Categorie   Omschrijving / typologie   Subcategorie  
1   Maaltijdverstrekkers:    
  - cafetaria, snackbar, automatiek   1a  
  - lunchroom, ijssalon, kiosk   1a  
  - pannenkoekenhuis, shoarmazaak, poffertjeszaak, creperie   1a  
  - restaurant   1b  
2   Drankverstrekkers:    
  - cafe, bar, nachtclub   2a  
  - tearoom, koffiehuis   2b  
3   Multifunctioneel horecabedrijf   3  
4   Vermaak, ontspanning en discotheken    
  - snooker- of biljartcentrum   4a  
  - casino of amusementshal   4a  
  - bowling- of kegelcentrum, lasergamecentrum   4a  
  - bioscoop   4a  
  - discotheek, dancing   4b  
5   Logiesverstrekkers:    
  - hotel   5  
  - motel   5  
  - pension   5  
6   Ontmoetingscentra / Maatschappelijke instellingen   6  

1.39 inpandige bedrijfswoning

een woning dienend voor de huisvesting van een persoon (en diens gezin), wiens huisvesting ter plaatse, gelet op de bedrijfsvoering, noodzakelijk is en die omsloten wordt door andere gedeelten van een gebouw of door andere gebouwen;

1.40 kantoor

een gebouw of een gedeelte van een gebouw, dat door zijn indeling en inrichting kennelijk bestemd is voor het verlenen van diensten en/of het uitvoeren c.q. verrichten van handelingen, die een administratief karakter hebben dan wel handelingen die een administratieve voorbereiding of uitwerking behoeven, al dan niet in rechtstreekse aanraking met het publiek;

1.41 kantoorachtig bedrijf

een bedrijf met een productieruimte, assemblageruimte, showroom en dergelijke, gecombineerd met een kantoorruimte als niet-zelfstandig onderdeel van het bedrijf en waarbij de kantoorruimte maximaal 30% van de bedrijfsvloeroppervlakte uitmaakt;

1.42 kantine

een verblijflokaal als ondergeschikt onderdeel van een bedrijf waar dranken worden geschonken en/of spijzen voor directe consumptie worden bereid en verstrekt;

1.43 mestbewerking

de toepassing van basistechnieken of combinaties daarvan met als doel de aard, samenstelling of hoedanigheid van dierlijke mest te wijzigen, zoals droging, bezinking, (co)vergisting, scheiding, hygienisatie of indamping van mest.
*-*-*
» **Te doen**
A: Welk deel van de bedrijfsvloeroppervlakte mag de kantoorruimte van een kantoorachtig bedrijf volgens de lijst met begripsbepalingen hoogstens beslaan?
B: Herschrijf het stuk van de lijst met begripsbepalingen dat begint bij "een bedrijf met" en eindigt bij "indamping van mest.", en zet daarin "verblijfsruimte" op de plaats van "verblijflokaal".
C: Schrijf een vervolg op de lijst met begripsbepalingen dat direct aansluit op de laatste zin die er staat.

» **Aangeleverde items**
*-*-*
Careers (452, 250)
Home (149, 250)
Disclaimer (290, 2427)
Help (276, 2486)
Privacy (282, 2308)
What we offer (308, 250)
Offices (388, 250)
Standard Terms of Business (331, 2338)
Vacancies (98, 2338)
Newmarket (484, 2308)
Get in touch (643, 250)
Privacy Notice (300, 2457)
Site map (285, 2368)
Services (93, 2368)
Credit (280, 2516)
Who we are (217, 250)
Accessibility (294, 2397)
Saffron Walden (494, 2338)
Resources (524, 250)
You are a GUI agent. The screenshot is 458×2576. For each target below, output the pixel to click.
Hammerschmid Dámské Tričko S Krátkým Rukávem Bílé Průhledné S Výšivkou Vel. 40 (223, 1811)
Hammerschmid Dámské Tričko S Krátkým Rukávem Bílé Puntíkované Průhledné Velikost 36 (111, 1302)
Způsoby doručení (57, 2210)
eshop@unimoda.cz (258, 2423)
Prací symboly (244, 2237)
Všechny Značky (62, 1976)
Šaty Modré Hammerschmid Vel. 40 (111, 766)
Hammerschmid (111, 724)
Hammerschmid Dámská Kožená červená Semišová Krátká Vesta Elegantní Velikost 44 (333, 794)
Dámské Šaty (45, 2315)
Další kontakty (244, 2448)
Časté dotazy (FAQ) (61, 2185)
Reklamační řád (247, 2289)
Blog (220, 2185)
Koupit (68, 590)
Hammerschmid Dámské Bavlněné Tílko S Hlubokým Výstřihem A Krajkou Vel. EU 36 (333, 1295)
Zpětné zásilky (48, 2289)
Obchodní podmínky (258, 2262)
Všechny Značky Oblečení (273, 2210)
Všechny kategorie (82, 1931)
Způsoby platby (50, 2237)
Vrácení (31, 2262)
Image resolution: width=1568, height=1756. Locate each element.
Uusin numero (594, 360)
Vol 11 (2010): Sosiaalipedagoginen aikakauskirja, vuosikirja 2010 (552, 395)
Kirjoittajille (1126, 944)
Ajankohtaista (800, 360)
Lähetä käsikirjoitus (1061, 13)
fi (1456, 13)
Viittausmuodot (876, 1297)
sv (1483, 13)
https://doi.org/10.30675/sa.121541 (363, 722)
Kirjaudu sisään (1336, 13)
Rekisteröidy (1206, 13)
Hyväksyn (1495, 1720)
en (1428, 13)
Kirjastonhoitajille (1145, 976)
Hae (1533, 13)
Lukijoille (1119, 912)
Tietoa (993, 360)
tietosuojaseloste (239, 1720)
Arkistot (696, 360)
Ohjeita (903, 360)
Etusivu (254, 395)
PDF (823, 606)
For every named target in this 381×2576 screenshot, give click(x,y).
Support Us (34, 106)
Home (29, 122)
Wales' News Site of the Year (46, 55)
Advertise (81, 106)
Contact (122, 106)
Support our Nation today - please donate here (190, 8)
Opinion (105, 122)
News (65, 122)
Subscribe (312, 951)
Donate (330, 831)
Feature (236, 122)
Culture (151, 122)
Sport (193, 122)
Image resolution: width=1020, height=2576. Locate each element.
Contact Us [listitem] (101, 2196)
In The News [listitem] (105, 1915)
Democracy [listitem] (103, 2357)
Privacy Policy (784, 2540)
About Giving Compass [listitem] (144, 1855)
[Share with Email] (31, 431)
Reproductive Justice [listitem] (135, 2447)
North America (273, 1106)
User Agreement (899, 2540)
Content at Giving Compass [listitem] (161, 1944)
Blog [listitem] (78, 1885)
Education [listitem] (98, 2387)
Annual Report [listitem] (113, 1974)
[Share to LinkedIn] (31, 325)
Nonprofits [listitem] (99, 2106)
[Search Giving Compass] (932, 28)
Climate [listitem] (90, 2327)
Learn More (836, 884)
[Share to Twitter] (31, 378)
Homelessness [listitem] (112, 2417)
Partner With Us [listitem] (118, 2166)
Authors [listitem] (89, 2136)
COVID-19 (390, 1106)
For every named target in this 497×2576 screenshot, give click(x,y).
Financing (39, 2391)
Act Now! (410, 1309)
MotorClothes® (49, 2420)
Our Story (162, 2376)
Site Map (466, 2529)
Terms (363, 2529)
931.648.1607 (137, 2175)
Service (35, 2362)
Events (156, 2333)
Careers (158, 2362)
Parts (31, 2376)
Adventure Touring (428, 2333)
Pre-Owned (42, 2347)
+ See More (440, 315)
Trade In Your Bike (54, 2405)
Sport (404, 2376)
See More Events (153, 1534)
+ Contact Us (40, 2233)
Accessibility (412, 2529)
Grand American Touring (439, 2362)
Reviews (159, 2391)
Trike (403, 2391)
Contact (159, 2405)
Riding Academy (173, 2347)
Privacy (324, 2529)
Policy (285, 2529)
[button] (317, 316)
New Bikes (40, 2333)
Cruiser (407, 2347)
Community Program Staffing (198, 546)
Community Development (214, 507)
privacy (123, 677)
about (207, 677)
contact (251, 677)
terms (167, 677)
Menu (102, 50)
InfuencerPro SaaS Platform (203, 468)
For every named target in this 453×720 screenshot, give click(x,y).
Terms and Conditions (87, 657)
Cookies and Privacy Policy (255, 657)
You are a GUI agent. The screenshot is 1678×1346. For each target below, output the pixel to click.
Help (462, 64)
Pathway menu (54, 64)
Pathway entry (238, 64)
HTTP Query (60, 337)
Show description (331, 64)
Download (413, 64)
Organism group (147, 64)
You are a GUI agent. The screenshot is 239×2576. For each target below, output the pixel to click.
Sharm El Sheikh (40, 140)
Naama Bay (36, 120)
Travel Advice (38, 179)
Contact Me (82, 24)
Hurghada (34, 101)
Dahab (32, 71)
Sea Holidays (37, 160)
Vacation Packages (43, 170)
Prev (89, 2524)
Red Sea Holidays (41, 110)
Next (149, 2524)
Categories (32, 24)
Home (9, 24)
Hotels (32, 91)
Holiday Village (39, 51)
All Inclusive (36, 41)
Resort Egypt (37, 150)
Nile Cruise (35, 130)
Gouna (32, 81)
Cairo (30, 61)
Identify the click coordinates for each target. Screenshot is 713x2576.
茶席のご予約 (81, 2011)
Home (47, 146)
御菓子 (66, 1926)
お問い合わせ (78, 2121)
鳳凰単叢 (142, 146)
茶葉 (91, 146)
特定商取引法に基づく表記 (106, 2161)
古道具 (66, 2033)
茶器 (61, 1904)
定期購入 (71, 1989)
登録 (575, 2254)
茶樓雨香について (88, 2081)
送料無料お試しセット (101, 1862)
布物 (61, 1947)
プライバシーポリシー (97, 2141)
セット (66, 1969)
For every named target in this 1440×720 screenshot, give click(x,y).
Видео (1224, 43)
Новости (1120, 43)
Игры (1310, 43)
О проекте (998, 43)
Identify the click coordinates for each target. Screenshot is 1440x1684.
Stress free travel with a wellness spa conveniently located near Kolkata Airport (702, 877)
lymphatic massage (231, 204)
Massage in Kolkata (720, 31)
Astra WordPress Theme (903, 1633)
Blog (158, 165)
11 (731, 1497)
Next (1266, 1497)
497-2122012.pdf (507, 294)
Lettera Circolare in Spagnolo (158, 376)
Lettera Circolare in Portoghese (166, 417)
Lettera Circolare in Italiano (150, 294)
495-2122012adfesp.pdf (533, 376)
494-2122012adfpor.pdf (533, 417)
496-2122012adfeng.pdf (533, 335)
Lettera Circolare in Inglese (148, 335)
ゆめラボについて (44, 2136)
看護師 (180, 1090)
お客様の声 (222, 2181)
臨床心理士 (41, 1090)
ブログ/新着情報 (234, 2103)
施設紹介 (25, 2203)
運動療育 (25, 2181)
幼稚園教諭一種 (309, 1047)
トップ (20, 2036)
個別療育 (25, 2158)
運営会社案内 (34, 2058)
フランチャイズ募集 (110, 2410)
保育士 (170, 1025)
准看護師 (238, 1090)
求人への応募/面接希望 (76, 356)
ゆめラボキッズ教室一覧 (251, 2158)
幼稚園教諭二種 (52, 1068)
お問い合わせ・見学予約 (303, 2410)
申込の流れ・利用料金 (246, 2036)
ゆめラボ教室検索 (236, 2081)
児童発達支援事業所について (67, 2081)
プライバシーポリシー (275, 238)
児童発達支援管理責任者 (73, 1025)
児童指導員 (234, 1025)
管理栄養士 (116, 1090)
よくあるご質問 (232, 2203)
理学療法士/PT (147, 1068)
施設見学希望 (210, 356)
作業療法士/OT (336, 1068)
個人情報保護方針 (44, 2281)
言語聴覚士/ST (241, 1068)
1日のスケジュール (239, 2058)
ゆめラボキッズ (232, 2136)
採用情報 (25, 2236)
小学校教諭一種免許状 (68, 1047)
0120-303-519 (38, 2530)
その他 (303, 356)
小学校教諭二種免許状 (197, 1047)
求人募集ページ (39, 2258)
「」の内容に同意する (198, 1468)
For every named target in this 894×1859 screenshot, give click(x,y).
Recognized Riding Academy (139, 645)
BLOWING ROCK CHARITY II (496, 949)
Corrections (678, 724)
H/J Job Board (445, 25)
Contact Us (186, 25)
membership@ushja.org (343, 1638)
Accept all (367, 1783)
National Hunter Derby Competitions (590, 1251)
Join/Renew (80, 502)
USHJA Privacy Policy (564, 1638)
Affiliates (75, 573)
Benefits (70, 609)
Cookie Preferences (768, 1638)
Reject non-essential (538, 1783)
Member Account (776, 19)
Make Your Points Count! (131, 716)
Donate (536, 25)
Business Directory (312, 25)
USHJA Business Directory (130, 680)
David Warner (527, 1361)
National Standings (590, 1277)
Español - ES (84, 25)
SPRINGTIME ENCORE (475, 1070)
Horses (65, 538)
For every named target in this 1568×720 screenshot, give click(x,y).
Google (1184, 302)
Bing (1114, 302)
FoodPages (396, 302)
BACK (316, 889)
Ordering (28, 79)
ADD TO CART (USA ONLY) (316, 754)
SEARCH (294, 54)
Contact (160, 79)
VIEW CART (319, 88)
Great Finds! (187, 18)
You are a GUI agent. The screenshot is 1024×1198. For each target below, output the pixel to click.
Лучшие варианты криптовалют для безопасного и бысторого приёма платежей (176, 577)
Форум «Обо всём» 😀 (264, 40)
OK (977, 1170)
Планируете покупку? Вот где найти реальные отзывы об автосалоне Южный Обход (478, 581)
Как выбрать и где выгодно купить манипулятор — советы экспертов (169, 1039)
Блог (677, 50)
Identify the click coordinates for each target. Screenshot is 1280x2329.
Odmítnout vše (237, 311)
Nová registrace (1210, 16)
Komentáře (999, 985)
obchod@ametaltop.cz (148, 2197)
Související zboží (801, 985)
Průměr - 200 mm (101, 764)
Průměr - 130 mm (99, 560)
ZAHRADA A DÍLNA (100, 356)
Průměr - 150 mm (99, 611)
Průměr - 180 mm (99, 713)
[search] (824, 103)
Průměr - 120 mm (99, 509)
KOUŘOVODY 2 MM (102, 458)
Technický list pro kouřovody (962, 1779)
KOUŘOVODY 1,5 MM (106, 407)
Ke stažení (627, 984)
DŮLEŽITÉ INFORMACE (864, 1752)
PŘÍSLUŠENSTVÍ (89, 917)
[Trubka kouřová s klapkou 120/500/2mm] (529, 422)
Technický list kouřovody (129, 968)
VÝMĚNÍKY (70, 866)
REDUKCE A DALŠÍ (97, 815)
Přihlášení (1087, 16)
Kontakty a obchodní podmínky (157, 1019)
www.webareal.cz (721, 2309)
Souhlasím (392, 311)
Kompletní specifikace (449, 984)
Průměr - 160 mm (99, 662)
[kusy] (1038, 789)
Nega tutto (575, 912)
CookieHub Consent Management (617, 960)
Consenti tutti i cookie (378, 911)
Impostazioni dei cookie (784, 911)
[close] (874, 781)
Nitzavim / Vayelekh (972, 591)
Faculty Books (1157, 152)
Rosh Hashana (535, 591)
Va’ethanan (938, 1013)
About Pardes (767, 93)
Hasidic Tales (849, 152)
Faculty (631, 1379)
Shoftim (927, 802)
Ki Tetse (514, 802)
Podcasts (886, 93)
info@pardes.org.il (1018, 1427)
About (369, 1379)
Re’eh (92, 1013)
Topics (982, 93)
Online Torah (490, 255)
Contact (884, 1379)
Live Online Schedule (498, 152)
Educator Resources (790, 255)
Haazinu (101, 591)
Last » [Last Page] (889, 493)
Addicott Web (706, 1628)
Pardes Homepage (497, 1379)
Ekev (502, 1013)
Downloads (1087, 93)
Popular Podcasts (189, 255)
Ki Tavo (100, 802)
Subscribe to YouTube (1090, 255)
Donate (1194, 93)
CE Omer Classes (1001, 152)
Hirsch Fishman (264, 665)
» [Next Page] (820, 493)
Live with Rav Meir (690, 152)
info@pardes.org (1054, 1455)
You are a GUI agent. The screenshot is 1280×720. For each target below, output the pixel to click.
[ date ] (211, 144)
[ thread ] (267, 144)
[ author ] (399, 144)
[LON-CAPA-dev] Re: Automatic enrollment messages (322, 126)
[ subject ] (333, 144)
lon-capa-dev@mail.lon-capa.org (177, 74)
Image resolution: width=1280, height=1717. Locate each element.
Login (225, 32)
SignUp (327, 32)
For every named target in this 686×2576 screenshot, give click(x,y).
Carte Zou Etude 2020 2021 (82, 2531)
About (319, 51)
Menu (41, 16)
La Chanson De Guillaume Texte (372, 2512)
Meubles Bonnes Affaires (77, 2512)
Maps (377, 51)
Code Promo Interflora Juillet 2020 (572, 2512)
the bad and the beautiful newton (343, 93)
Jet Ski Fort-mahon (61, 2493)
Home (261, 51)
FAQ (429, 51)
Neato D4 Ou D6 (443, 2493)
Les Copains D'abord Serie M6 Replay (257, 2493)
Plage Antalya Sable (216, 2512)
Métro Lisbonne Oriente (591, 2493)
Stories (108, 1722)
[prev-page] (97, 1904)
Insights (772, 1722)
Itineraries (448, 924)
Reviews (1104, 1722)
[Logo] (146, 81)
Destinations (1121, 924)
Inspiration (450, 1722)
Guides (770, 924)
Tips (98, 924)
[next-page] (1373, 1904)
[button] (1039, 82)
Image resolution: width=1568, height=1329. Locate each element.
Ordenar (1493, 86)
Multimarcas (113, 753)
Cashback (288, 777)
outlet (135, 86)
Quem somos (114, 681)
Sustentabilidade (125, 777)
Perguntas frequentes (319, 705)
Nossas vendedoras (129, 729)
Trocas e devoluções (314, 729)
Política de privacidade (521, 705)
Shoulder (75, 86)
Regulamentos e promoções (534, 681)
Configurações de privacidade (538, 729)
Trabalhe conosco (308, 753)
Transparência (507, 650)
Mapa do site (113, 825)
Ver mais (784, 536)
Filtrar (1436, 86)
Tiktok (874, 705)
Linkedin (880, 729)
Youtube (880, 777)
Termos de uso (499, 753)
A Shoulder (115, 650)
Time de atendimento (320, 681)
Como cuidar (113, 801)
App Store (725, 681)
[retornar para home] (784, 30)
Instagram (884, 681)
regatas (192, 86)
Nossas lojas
*-*-*
» **Antwoorden per opdracht**
A: Maximaal 30% van de bedrijfsvloeroppervlakte.

B:
een bedrijf met een productieruimte, assemblageruimte, showroom en dergelijke, gecombineerd met een kantoorruimte als niet-zelfstandig onderdeel van het bedrijf en waarbij de kantoorruimte maximaal 30% van de bedrijfsvloeroppervlakte uitmaakt;

1.42 kantine

een verblijfsruimte als ondergeschikt onderdeel van een bedrijf waar dranken worden geschonken en/of spijzen voor directe consumptie worden bereid en verstrekt;

1.43 mestbewerking

de toepassing van basistechnieken of combinaties daarvan met als doel de aard, samenstelling of hoedanigheid van dierlijke mest te wijzigen, zoals droging, bezinking, (co)vergisting, scheiding, hygienisatie of indamping van mest.

C:
1.44 mestverwerking

het bewerken van mest ten behoeve van het exportwaardig maken daarvan.

1.45 ondergeschikte horeca:

een horecavoorziening binnen een bestemming waarvan de functie een andere dan horeca is maar waar men uitsluitend ten behoeve van de hoofdfunctie een ruimte specifiek heeft ingericht voor de consumptie van drank en etenswaren, zoals een kantine in een verenigingsgebouw, sportvoorziening of recreatie-inrichting.

1.46 ondergronds bouwwerk

een (gedeelte van) een bouwwerk, waarvan de bovenkant van de vloer is gelegen op ten minste 1,75 meter beneden peil;

1.47 onderkomens

voor verblijf geschikte, al dan niet aan hun bestemming onttrokken voer- en vaartuigen, waaronder begrepen woonwagens, woonschepen, caravans, sta-caravans, kampeerauto's, als ook tenten, schuilhutten en keten, al dan niet ingericht ten behoeve van een recreatief buitenverblijf, voor zover deze niet als bouwwerken zijn aan te merken;

1.48 overige dienstverlening

het verlenen van diensten, zoals die genoemd worden in de bedrijfsklassen 75, 80, 85, 91 en 92 van de Bedrijfstakken nr. 7, 8 en 9 van de door de Kamer van Koophandel en Fabrieken opgestelde Bedrijfsindeling (bijlage 1 bij deze regels);

1.49 overkapping

een bouwwerk, al dan niet aangebouwd aan een gebouw of een ander bouwwerk, bestaande uit een gesloten bovenbeëindiging en ten hoogste drie, al dan niet tot het bouwwerk behorende scheidingsconstructies.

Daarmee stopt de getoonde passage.